= Gurtina Besla =

Astrophysicist

Gurtina Besla is a theoretical astrophysicist whose research studies the dynamics of gravitationally interacting galaxies and the effects of their interactions on galaxy evolution, especially within the Local Group. Her work has also helped untangle the past history of the Local Group, suggesting that the Magellanic Clouds were latecomers to the group rather than forming with it, and that the Magellanic Stream resulted from interactions between the Magellanic Clouds rather than with the Milky Way. Educated in Canada and the United States, she works as a professor at the University of Arizona in its Department of Astronomy and Steward Observatory.

==Education and career==
Besla went into physics "to prove to herself that she wasn’t bad at physics" after it being her worst subject in high school.
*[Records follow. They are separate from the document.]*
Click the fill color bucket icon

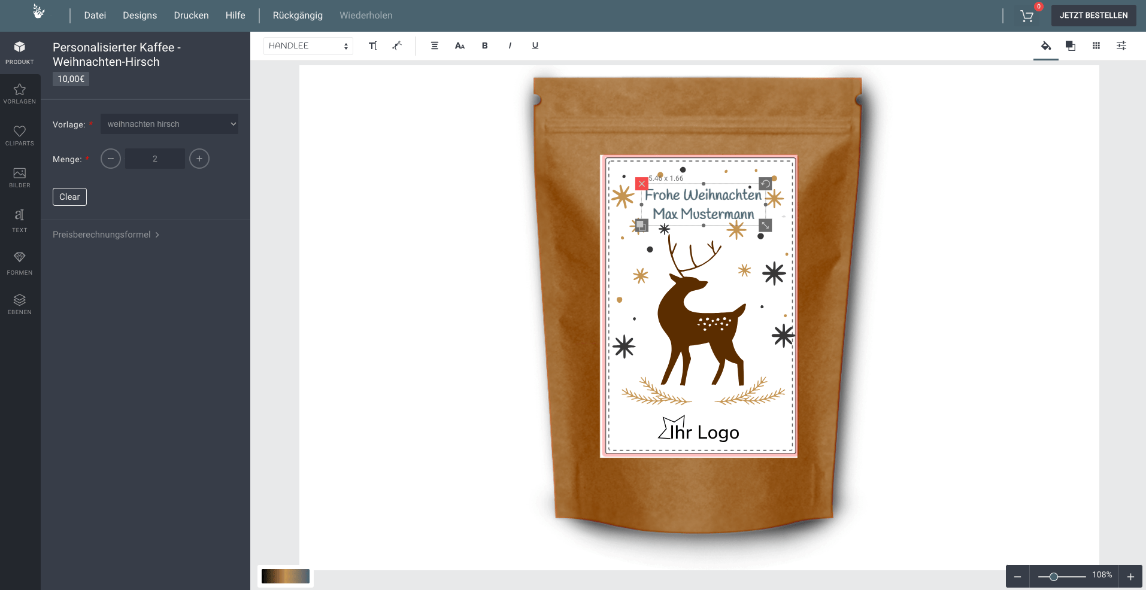point(1046,46)
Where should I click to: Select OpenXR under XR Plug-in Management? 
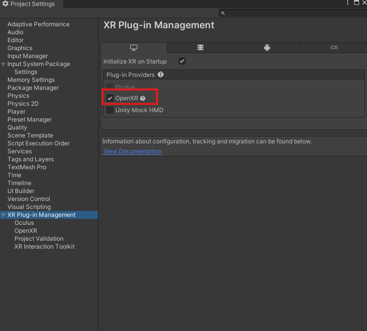[x=26, y=231]
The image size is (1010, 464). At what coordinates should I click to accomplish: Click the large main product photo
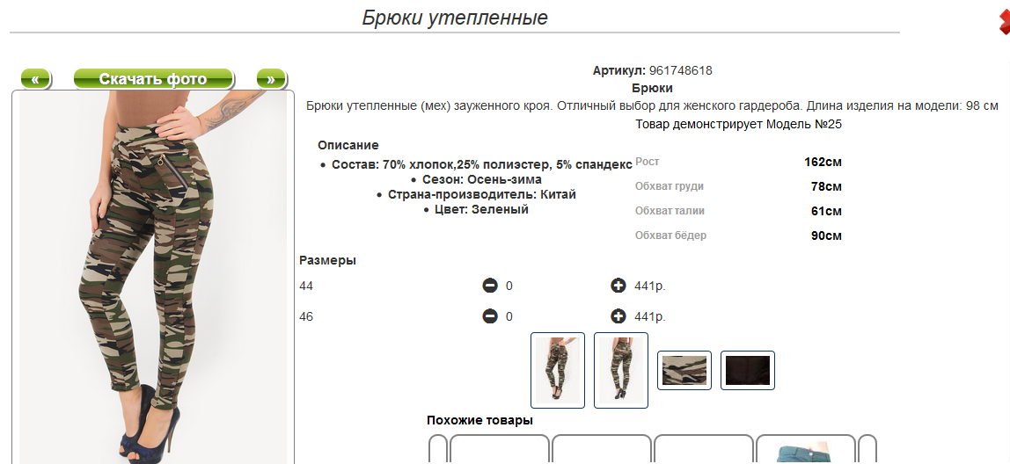coord(153,277)
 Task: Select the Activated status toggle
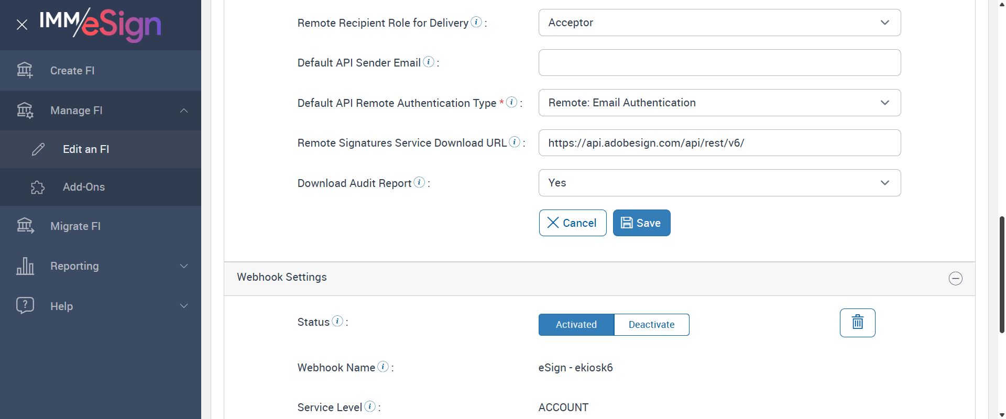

At the University of Toronto, she received a bachelor's degree in astronomy and physics in 2005 with high distinction. She continued her studies in astronomy at Harvard University, where she received a master's degree in 2007 and completed her Ph.D. in 2012. Her dissertation, Modeling the Magellanic System: Insights into Galactic Accretion and Evolution, was supervised by Lars Hernquist.

She was a postdoctoral researcher at Columbia University from 2011 to 2014, before becoming an assistant professor at the University of Arizona in 2014. She was promoted to associate professor in 2020 and full professor in 2024.

==Recognition==
Besla's doctoral dissertation won the 2013 Robert J. Trumpler Award of the Astronomical Society of the Pacific. She was the 2018 recipient of the Vera Rubin Early Career Prize of the American Astronomical Society, given "for her trail-blazing research on the origin and dynamics of the Milky Way and the Local Group of galaxies". She was a 2025 recipient of the Presidential Early Career Award for Scientists and Engineers.